→ YOUR INSTRUCTIONS
Below are some records; output exactly the lines from the line with "Çerez Politikası (263, 47)" to the line with "Careers [menuitem] (257, 2407)", both ends kept, and nothing more.

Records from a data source

......

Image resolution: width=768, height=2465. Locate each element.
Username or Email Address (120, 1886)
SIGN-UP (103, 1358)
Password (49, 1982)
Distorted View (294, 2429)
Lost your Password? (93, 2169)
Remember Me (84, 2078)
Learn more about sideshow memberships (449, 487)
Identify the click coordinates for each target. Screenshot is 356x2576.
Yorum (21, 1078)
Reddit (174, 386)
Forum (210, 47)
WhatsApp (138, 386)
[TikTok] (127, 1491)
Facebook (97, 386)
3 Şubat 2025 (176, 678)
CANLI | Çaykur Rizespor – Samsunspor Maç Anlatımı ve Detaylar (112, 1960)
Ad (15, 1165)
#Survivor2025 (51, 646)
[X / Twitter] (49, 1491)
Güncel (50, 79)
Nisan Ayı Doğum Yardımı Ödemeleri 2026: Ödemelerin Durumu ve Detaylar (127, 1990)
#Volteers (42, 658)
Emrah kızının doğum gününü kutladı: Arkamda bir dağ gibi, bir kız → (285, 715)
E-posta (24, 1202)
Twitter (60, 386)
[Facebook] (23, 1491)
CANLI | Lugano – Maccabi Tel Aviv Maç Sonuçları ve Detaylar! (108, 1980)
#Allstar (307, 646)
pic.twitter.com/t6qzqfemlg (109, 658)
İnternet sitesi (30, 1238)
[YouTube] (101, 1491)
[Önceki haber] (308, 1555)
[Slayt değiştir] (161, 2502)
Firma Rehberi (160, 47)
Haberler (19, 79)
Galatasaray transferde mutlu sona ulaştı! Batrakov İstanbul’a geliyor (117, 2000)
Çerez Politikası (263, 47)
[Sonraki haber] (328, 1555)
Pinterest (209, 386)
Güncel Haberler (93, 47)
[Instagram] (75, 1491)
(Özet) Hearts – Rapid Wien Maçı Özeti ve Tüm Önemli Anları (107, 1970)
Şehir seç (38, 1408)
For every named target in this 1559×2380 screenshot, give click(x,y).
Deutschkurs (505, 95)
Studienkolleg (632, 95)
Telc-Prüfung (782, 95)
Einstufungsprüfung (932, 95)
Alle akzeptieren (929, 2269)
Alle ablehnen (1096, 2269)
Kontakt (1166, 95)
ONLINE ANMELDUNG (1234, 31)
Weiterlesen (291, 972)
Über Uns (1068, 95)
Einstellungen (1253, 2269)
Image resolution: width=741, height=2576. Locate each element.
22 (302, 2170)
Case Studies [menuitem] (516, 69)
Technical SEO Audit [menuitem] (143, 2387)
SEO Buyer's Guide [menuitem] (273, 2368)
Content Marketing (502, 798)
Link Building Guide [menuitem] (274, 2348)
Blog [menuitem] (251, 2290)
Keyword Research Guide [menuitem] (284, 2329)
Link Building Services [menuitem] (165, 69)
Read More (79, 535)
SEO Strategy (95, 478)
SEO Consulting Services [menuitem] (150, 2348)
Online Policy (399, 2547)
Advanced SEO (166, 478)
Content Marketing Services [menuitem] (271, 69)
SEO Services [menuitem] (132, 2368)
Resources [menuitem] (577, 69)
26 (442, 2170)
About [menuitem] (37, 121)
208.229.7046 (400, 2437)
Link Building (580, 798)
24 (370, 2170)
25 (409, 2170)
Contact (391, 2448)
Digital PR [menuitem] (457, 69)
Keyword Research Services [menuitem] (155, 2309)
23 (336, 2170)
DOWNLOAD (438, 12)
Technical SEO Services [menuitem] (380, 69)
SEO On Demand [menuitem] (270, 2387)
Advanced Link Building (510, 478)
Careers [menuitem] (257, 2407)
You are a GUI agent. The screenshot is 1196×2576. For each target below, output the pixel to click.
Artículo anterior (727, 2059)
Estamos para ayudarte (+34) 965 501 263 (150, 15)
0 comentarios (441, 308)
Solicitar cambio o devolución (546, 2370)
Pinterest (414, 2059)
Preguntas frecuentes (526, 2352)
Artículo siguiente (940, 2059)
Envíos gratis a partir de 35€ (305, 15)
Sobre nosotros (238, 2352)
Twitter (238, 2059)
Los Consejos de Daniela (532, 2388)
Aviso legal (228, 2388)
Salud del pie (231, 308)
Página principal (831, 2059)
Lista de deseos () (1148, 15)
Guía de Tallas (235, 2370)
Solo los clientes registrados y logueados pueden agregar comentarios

......

→ ANSWER TO THIS PROBLEM
Çerez Politikası (263, 47)
[Sonraki haber] (328, 1555)
Pinterest (209, 386)
Güncel Haberler (93, 47)
[Instagram] (75, 1491)
(Özet) Hearts – Rapid Wien Maçı Özeti ve Tüm Önemli Anları (107, 1970)
Şehir seç (38, 1408)
For every named target in this 1559×2380 screenshot, give click(x,y).
Deutschkurs (505, 95)
Studienkolleg (632, 95)
Telc-Prüfung (782, 95)
Einstufungsprüfung (932, 95)
Alle akzeptieren (929, 2269)
Alle ablehnen (1096, 2269)
Kontakt (1166, 95)
ONLINE ANMELDUNG (1234, 31)
Weiterlesen (291, 972)
Über Uns (1068, 95)
Einstellungen (1253, 2269)
Image resolution: width=741, height=2576. Locate each element.
22 (302, 2170)
Case Studies [menuitem] (516, 69)
Technical SEO Audit [menuitem] (143, 2387)
SEO Buyer's Guide [menuitem] (273, 2368)
Content Marketing (502, 798)
Link Building Guide [menuitem] (274, 2348)
Blog [menuitem] (251, 2290)
Keyword Research Guide [menuitem] (284, 2329)
Link Building Services [menuitem] (165, 69)
Read More (79, 535)
SEO Strategy (95, 478)
SEO Consulting Services [menuitem] (150, 2348)
Online Policy (399, 2547)
Advanced SEO (166, 478)
Content Marketing Services [menuitem] (271, 69)
SEO Services [menuitem] (132, 2368)
Resources [menuitem] (577, 69)
26 (442, 2170)
About [menuitem] (37, 121)
208.229.7046 (400, 2437)
Link Building (580, 798)
24 (370, 2170)
25 (409, 2170)
Contact (391, 2448)
Digital PR [menuitem] (457, 69)
Keyword Research Services [menuitem] (155, 2309)
23 (336, 2170)
DOWNLOAD (438, 12)
Technical SEO Services [menuitem] (380, 69)
SEO On Demand [menuitem] (270, 2387)
Advanced Link Building (510, 478)
Careers [menuitem] (257, 2407)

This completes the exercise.